The Maes is moving because it captures an ordinary lady in a private moment of prayer. Light illumines her features. Her meal, symbolically fish and bread, is simple, but she still holds the keys (female power) over her own house. And in the foreground, comically, a cat reaches for the fish. These are commonplace elements of life.
Dutch art doesn't always court stillness, Vreeland says. But, in general "it is so homey. It validates the individual. We don't have to be a hero from myth or from the Bible or from political history to be a deserving subject for art.... [A] little child who is stooping to pick up a leaf is as worthy a subject ... as Mary Magdalene.
"Much Dutch art is intended to evidence a high standard of domestic living," Vreeland continues. "That's not what I responded to so much as that honey-colored light bathing [Vermeer's] figures.... My relationship with Vermeer is a very personal one of gratitude that his images were uplifting to me and provided tranquility and assurance...."

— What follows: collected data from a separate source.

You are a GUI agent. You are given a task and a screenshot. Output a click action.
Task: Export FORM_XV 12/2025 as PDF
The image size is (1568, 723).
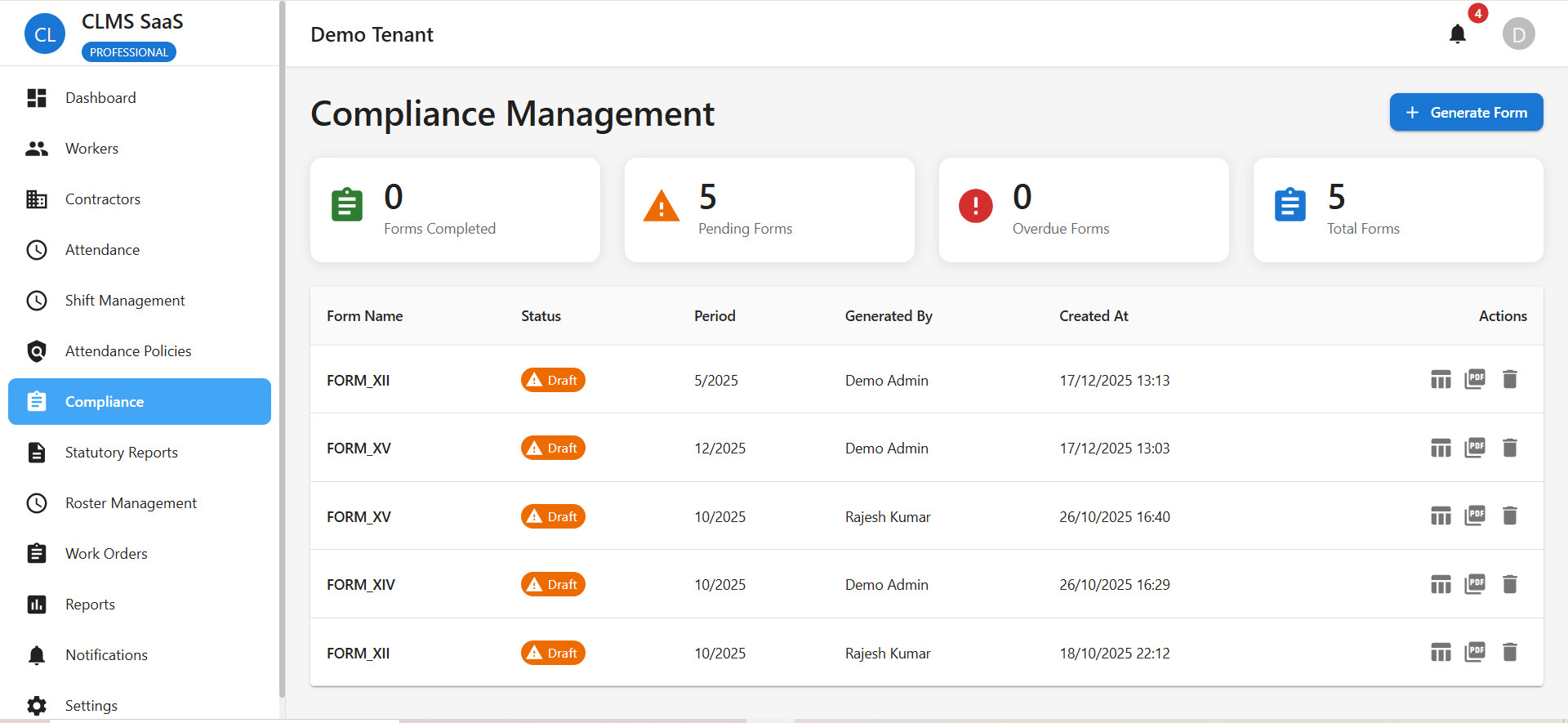click(1475, 448)
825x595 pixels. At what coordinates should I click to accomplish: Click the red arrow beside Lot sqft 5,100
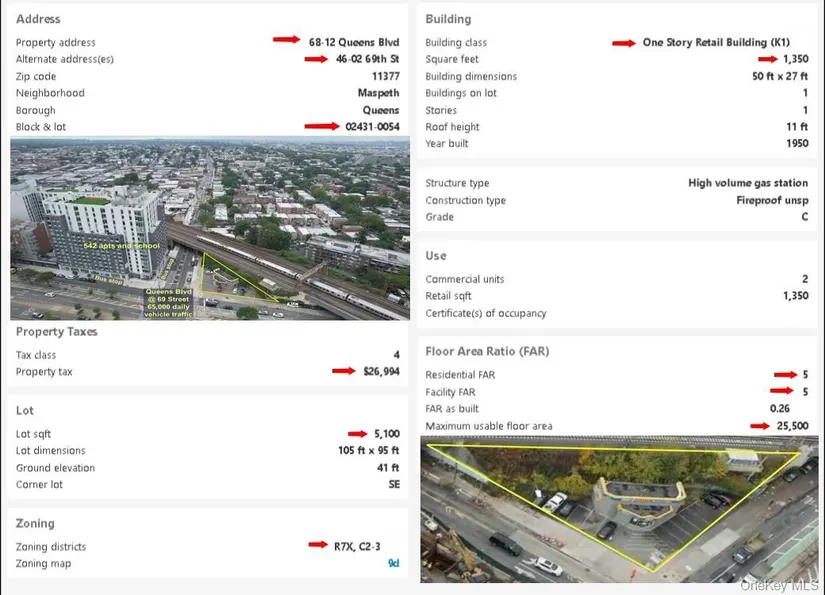pyautogui.click(x=358, y=434)
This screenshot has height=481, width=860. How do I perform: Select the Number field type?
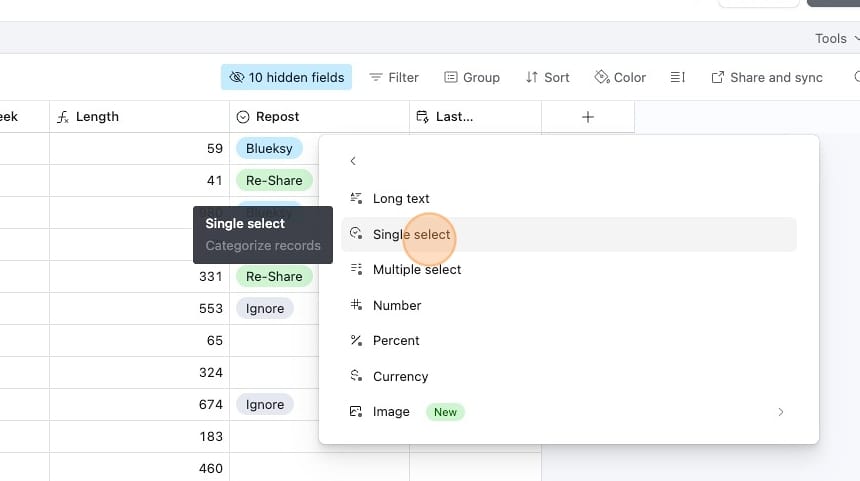(396, 306)
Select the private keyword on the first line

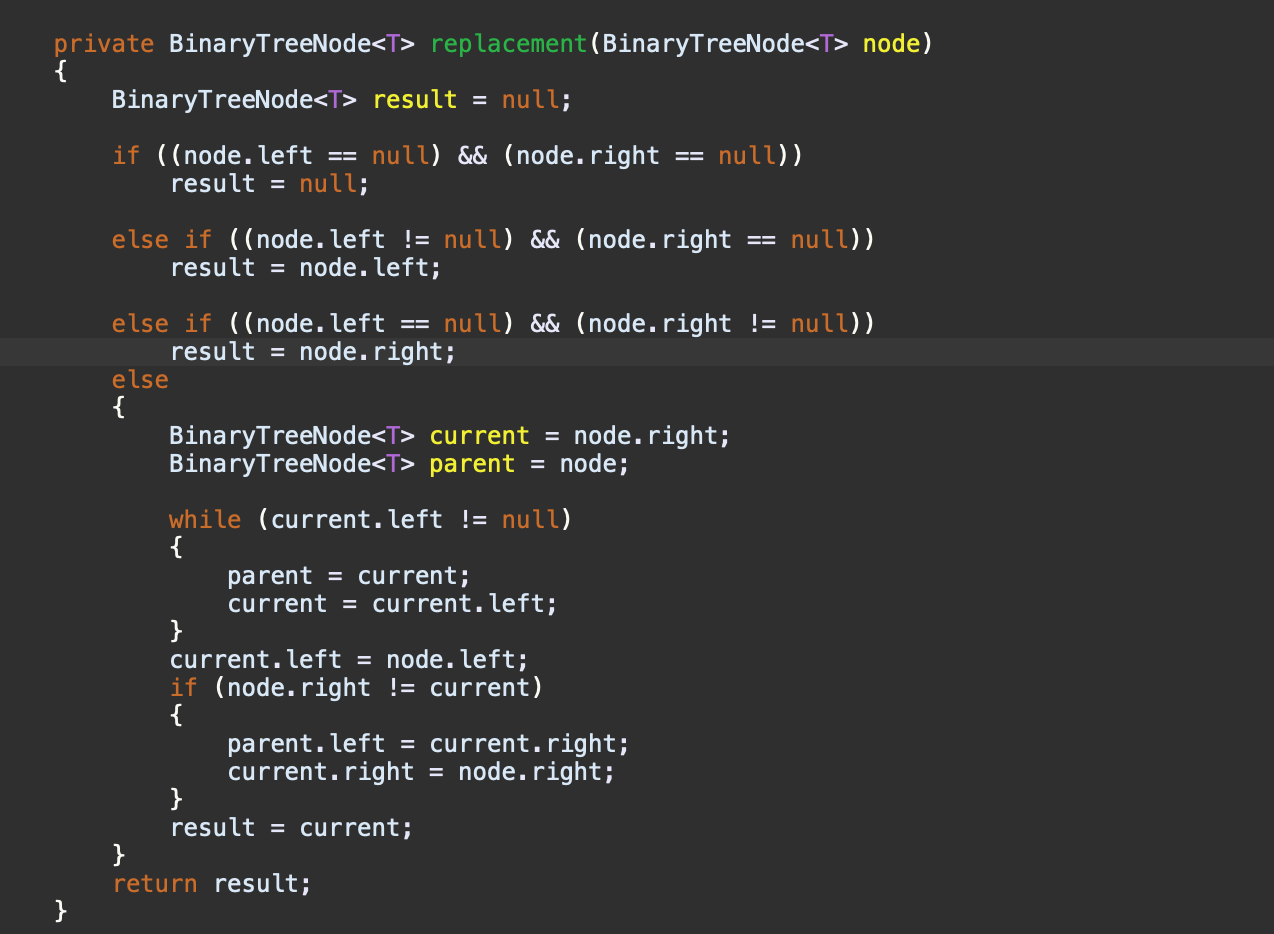point(103,43)
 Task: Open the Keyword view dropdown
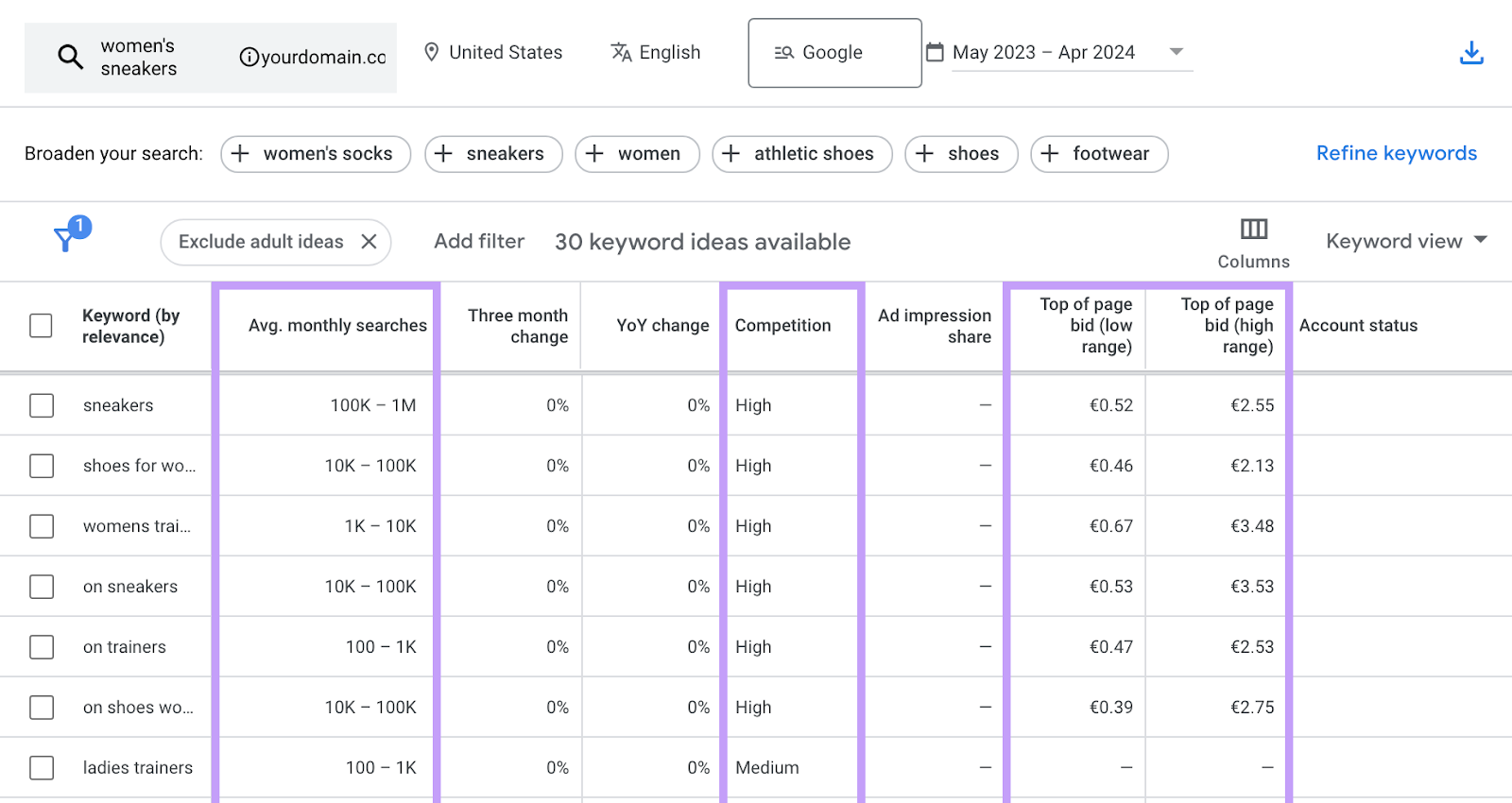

Gregory Maguire, whose novel "Confessions of an Ugly Stepsister" was made into a TV drama that aired last Sunday, sets his revisionist Cinderella tale in 17th-century Holland. The story revolves around the home and the wicked stepmother taking over the reins of power. Much of the tale takes place in the kitchen, where Cinderella escapes her stepmother and the responsibilities of her beauty.
One of the characters is a master painter who paints Cinderella holding a bunch of tulips as an advertising ploy for her dad's tulip business. But the "ugly" stepsister also has a great heart and a keen eye and becomes a painter herself.
"I do think there is something about Dutch painting," Mr. Maguire says, "a celebration of a certain kind of stillness. There is something of beauty here that will last forever.... We can recognize ourselves and what we truly are in these paintings."
"These paintings can serve to uplift the spirit," Vreeland says. "[Art] is a way for us not only to experience human beauties, but the divine spirit as well."
'Art and Home' continues at the Denver Art Museum through May 26.